Why is it that a country claiming to be the ‘only democracy’ in the Middle East cannot tolerate her critics? After the publication of the poem, Israel went ballistic! Mr. Gunter was referred to as a Nazi and as–surprise, surprise–anti-Semitic. However, Mr. Gunter was drafted into the German army by age 14 toward the end of the war, was assigned to a tank division and had not served at any prison camps. There’s nothing anti-Semitic in his poem whatsoever, unless you want to call the truth ‘anti-Semitic’. He’s talking about Israel’s mighty nuclear arsenal and the danger it poses for world peace. He criticizes Germany for providing Israel with a submarine from which nukes can be launched. As a German he doesn’t want to be responsible for a nuclear war and that’s perfectly legitimate.
 
It is quite bizarre that even tan Israeli writer group sent a letter on April 11th to the Swedish Academy in charge of selecting laureates for the Nobel Prize in Literature demanding the award of German novelist Gunter Grass be revoked. Luckily, the Academy response was, “no can do!”  
 
This is by no means the first time Israel acted with hostility towards its critics. Not long ago, true humanists like Dr. Norman Finkelstein and professor Noam Chomsky had each received a ten year ban from entering Israel. Both are Jews and strong critics of Israeli policy toward Palestinians.
 
Keep in mind that Palestinians who live under the occupation are often shot at or sent to jail for resisting the occupation and/or protesting the theft of their land and the separation wall erected by Israel. When the international court of justice ruled in 2004 that the barrier being built around the West Bank was illegal and should be pulled down, saying that the “security wall” infringed the rights of Palestinians and added that Israel should pay compensation for the damage it had caused, Israel (as always) ignored the court’s ruling.
 
Another case worth nothing is the story of Mordechia Vanunu. He is an Israeli citizen who is banned from leaving the country for the last nine years, as well as being prohibited from having contact with any foreign nationals or foreign media. Mr. Vanunu was kidnapped from Rome by Israeli Mossad agents in 1996 and was smuggled into Israel where he was sentenced for 18 years jail time.
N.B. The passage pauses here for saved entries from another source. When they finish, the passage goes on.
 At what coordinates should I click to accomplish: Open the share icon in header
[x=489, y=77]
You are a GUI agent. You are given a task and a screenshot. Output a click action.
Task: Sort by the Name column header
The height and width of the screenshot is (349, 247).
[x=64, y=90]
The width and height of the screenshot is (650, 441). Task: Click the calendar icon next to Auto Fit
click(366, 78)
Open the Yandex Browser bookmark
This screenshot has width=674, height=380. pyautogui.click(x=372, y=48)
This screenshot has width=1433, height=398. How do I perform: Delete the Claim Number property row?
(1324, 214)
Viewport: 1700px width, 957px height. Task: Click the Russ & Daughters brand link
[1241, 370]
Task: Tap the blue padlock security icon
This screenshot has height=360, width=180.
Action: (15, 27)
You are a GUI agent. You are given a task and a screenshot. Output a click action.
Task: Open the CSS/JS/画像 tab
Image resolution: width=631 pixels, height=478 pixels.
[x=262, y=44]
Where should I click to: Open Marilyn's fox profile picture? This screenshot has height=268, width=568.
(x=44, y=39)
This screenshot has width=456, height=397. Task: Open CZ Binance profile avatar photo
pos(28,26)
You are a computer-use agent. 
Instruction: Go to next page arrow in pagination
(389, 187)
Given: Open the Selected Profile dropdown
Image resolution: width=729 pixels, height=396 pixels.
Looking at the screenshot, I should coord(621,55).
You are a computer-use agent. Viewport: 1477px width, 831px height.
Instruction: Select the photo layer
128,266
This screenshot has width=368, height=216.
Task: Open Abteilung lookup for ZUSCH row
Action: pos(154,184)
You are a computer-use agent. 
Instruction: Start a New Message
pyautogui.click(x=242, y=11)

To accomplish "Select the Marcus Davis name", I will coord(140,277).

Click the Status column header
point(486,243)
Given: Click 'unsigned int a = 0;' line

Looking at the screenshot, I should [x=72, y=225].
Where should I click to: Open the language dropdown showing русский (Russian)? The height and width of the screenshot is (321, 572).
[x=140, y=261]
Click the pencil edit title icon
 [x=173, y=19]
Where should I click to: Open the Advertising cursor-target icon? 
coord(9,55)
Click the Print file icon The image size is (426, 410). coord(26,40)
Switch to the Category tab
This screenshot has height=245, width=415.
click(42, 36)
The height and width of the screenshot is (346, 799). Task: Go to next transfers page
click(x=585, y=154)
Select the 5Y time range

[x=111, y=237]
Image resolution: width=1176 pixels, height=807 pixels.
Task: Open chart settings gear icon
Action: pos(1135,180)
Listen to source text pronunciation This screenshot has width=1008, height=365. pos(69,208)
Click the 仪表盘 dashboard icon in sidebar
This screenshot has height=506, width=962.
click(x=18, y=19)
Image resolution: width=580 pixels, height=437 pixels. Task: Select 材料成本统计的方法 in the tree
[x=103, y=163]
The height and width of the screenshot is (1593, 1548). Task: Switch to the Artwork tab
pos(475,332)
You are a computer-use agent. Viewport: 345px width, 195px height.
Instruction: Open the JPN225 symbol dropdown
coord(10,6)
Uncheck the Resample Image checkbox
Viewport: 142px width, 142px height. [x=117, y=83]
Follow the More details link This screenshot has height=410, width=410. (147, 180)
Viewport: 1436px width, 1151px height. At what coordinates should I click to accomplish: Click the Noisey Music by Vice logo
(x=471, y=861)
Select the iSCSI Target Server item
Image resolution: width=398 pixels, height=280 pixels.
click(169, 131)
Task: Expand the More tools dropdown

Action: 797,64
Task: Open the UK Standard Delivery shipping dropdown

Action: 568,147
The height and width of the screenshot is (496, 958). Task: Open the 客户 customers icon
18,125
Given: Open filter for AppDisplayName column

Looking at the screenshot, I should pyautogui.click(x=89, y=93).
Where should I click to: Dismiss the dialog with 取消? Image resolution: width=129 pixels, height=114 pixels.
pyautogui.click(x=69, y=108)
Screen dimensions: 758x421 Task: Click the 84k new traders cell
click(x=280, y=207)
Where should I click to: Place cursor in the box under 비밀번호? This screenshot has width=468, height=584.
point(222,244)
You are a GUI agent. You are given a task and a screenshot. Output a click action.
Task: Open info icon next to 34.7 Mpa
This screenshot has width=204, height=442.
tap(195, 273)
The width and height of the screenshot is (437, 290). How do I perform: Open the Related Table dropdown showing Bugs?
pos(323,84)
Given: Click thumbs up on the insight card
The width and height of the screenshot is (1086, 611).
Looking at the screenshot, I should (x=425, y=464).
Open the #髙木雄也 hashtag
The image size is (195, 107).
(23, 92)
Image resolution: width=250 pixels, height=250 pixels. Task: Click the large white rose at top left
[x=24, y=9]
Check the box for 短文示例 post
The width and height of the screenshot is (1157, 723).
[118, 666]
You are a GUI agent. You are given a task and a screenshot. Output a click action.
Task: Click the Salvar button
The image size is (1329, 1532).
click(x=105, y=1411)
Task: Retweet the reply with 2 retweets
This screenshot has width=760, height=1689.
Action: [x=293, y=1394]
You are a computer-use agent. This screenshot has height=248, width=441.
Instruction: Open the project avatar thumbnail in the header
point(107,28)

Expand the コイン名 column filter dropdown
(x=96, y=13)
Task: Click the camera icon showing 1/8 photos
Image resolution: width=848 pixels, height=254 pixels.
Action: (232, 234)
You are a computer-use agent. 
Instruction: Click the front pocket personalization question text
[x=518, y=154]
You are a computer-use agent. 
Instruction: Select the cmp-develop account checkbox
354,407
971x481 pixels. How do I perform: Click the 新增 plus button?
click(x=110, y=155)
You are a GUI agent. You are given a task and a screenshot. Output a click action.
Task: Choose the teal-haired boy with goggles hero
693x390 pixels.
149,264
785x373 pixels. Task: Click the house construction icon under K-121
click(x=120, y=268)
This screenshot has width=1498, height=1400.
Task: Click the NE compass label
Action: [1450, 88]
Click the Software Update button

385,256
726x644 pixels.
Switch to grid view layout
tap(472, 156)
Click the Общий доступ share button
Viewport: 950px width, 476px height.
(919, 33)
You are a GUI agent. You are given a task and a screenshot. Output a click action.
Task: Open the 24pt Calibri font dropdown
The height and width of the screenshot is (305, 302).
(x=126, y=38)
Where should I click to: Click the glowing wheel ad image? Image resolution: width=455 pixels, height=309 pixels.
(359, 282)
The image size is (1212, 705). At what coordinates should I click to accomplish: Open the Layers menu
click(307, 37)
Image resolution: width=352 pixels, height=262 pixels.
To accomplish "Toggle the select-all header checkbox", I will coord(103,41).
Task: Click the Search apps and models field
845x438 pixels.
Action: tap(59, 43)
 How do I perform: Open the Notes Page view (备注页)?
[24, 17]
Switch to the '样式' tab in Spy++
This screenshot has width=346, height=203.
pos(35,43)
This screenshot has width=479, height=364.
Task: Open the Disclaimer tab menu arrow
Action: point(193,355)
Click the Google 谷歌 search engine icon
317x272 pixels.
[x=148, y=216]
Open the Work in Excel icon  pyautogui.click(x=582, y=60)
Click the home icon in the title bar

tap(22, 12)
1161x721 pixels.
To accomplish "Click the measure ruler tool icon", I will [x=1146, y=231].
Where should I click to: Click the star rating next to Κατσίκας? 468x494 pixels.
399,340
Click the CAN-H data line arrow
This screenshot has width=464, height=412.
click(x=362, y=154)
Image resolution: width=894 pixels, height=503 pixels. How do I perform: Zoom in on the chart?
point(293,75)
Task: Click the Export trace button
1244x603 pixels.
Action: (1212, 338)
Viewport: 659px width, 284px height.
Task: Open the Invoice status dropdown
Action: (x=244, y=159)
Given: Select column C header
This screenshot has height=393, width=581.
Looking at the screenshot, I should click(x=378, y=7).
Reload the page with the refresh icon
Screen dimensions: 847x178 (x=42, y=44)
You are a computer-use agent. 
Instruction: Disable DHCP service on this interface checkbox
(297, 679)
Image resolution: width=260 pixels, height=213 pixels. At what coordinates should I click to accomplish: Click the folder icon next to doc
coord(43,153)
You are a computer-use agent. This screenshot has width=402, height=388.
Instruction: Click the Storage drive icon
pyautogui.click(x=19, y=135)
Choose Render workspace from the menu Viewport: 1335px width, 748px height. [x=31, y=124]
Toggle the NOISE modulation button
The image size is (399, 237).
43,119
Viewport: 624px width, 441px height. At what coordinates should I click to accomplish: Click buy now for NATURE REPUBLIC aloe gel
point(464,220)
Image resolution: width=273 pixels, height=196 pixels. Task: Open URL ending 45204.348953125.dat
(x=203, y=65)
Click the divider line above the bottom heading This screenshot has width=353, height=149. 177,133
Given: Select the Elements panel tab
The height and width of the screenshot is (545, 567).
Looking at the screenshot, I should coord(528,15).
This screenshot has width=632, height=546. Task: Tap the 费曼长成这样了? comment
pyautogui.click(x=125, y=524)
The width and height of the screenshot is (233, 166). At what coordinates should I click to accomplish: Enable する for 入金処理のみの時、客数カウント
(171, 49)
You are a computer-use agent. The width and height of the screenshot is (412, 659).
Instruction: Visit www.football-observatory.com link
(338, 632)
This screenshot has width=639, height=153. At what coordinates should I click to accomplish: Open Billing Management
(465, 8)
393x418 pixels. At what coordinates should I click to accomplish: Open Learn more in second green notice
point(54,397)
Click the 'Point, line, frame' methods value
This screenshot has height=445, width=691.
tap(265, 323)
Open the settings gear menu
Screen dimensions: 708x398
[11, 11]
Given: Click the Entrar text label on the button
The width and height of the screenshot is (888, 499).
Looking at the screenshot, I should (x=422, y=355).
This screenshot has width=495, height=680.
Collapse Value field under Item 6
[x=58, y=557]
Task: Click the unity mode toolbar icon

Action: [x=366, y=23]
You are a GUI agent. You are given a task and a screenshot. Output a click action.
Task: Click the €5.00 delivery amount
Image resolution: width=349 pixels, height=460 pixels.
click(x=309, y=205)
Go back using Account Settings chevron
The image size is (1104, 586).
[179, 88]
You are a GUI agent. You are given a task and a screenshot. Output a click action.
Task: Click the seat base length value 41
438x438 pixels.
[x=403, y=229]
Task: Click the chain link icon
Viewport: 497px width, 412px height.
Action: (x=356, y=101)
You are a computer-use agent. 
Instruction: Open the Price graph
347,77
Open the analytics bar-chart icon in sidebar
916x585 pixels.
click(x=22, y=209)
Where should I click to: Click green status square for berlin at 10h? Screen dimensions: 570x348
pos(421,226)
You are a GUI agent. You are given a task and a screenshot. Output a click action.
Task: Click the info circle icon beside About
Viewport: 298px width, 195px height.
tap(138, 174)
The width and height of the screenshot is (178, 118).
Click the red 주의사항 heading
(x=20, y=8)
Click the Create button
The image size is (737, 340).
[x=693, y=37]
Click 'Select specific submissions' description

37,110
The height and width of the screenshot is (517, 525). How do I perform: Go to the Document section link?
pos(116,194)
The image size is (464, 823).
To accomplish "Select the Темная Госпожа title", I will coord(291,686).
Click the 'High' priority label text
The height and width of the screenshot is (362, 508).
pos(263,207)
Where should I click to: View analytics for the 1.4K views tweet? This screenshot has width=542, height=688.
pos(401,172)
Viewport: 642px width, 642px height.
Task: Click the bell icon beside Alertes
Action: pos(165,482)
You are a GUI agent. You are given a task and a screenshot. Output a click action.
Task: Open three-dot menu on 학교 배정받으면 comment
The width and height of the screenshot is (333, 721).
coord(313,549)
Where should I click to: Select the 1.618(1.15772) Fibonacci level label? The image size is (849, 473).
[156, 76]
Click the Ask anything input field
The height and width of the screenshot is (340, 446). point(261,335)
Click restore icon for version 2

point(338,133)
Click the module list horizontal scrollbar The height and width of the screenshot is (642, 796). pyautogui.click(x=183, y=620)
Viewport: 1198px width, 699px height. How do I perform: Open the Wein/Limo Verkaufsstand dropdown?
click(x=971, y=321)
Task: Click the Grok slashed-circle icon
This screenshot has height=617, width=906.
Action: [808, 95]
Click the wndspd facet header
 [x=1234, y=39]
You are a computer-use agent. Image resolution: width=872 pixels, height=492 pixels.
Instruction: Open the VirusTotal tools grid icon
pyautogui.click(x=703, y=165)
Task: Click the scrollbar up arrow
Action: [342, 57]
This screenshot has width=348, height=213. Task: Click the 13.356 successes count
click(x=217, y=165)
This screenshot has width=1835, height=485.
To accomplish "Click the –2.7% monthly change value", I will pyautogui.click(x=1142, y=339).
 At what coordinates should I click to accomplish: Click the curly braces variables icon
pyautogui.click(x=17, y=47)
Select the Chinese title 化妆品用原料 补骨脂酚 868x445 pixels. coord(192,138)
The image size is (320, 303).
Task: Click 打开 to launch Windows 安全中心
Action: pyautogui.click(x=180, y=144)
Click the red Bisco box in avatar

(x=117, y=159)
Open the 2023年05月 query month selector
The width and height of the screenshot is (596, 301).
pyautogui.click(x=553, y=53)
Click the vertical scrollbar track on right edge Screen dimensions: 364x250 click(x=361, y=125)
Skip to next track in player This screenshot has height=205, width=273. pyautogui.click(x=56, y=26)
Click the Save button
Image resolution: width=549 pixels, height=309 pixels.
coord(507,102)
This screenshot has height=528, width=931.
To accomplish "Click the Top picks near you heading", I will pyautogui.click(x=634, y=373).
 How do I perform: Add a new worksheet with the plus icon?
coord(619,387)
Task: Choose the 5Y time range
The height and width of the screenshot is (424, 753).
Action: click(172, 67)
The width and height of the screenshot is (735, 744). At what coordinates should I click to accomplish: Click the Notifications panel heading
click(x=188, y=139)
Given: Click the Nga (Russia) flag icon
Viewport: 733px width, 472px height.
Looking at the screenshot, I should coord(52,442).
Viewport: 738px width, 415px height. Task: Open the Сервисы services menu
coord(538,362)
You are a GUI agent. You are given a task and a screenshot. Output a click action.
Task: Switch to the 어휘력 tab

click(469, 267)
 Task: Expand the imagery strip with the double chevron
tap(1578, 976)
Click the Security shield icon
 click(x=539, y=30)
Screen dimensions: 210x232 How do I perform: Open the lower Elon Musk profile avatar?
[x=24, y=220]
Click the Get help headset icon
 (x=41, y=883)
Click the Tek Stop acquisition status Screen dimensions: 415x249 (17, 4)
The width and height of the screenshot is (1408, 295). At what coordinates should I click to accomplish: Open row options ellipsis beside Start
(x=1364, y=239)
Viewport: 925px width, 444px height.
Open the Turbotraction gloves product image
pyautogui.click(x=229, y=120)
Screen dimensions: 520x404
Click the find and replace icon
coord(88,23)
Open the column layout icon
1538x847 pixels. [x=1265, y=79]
His only crime according to American author Eileen Fleming was “telling the truth and providing photographic proof to London Sunday Times of Israel’s seven-story underground WMD facility in Negev’.
 
A few months after his release in 2004, he was re-arrested on Christmas Eve for attempting to celebrate his first Christmas out of prison at the Church of Nativity in Bethlehem.
 
And lastly, as I am writing this, up to 1,500 activists, mostly from Europe and some from North America, who had been planning to travel directly from Ben Gurion airport to Tel Aviv and then to Bethlehem in Palestine for a week-long program of educational and cultural activities under the banner of “Welcome to Palestine” are being prevented from doing so.
 
The latest news is that the Israeli military has deployed 600 soldiers at the airport near Tel Aviv and turned it into a military compound, with one section of the airport set up as a prison camp. Israel submitted a “black list” to various airlines of 342 participants from the ages of 9 to 83 to prevent them from boarding planes, thus, sparking huge protests in several international airports.
 
As of this hour, 50 French peace activists and 9 Israeli citizens are behind bars. The organizers of the event who are mainly French and Belgium citizens accused Israel of being paranoid and hysterical. As she has demonstrated, Israel is all-too-willing to detain people who have committed no crime and have done nothing but say they came to visit Palestine.
 
Members of the British Parliament have expressed support for the Welcome to Palestine Campaign, as well as the Confederation de Syndicats National (Quebec, Canada) representing 300,000 members supporting the WTP 2012 campaign who have denounced the denial of one of their members Julie Lachapelle her right to visit Palestine as part of the WTP campaign.
 
All of the aforementioned is clearly a case of free speech vs. Israel and reveals clearly just how much the ‘only democracy’ in the Middle East cherishes free speech. People who can defend such actions by the Jewish state are in the same category as any tyrant or oppressor that history has condemned.

That should be shouted from the rooftops.
 
– Mahmoud El-Yousseph is a retired USAF Veteran. He contributed this article to PalestineChronicle.com.